**Provided text**
::::

Posted: April 19, 2012

Given the growth stage of berry crops and the current weather, frost protection is on everyone’s mind. In this update, you will find a re-run of a portion of a frost-related article, and some frost-related “Berry Good Questions” from past years paraphrased and condensed, plus a couple of new ones thrown in. Most of this information is also contained in Appendix A in the Mid-Atlantic Berry Guide, along with a lot of other frost-protection information.
Kathy Demchak, Penn State Department of Horticulture

The temperature at which damage occurs varies with the crop and growth stage. Table 1 lists commonly-accepted critical temperatures for strawberry and blueberry blossoms at different stages of bud development.  These values are not absolute, and within reason, it is better to err on the side of safety when protecting crops from frost damage.

Table 1. Critical temperatures

Critical temperatures (degrees F) for cold damage of flower buds based on stage of development.  Note with blueberries, there is considerable variability in temperatures at which damage was reported for these growth stages.

::::

**Supplied material**
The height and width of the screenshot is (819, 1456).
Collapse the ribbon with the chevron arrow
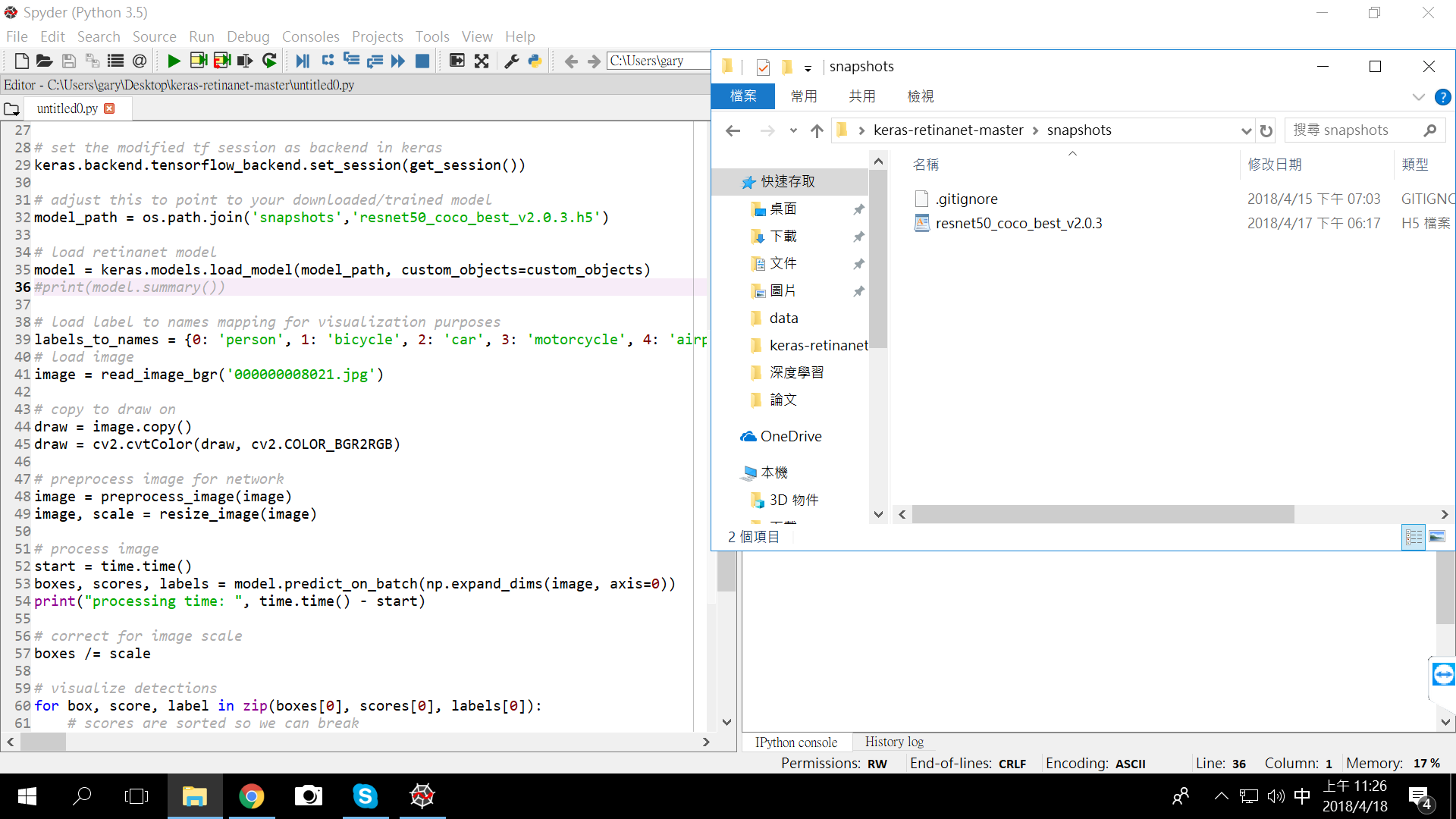click(1419, 97)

::::

**Written instruction A**
According to the berry frost article, why should growers lean toward safety when using the critical temperatures in Table 1?
**Written instruction B**
Continue the berry frost article from the point where it stops.

**Answer A**
The listed critical temperatures are not absolute, so within reason it is better to err on the side of safety when protecting crops from frost damage. For blueberries, the temperatures at which damage was reported for these growth stages vary considerably.

**Answer B**
Strawberries Critical Temperature
Blueberries Critical Temperature
Bud emergence 10
Bud swell 15-20
Tight bud 22
Tight cluster 18-23
"Popcorn" 26
Separate flowers visible 22-25
Open blossom 30
Late closed blossom 25-26
Green fruit 28
Open blossom 27



Petal fall 28

Sources:  Strawberry Critical Temperatures - K. Perry and B.C. Poling, North Carolina State Univ.; and Richard Funt, Ohio State Univ.;  Blueberry Critical Temperatures - Fruit Crop Advisory Team Alert, Vol. 18, No. 3. "Protecting Blueberries from Frost", E. Hanson and M. Longstroth, Michigan State Univ.

Sprinkler irrigation works well on all small fruit crops, but needs to be used carefully. Because sprinkler irrigation use can result in the application of large volumes of water to the crop, use should be delayed until greater than 10% of the blossoms are in danger of being damaged.  This does not necessarily mean that 10% of the blossoms are open. Sprinkler irrigation for frost protection works because water gives off heat when it changes from a liquid to a solid (i.e., freezes).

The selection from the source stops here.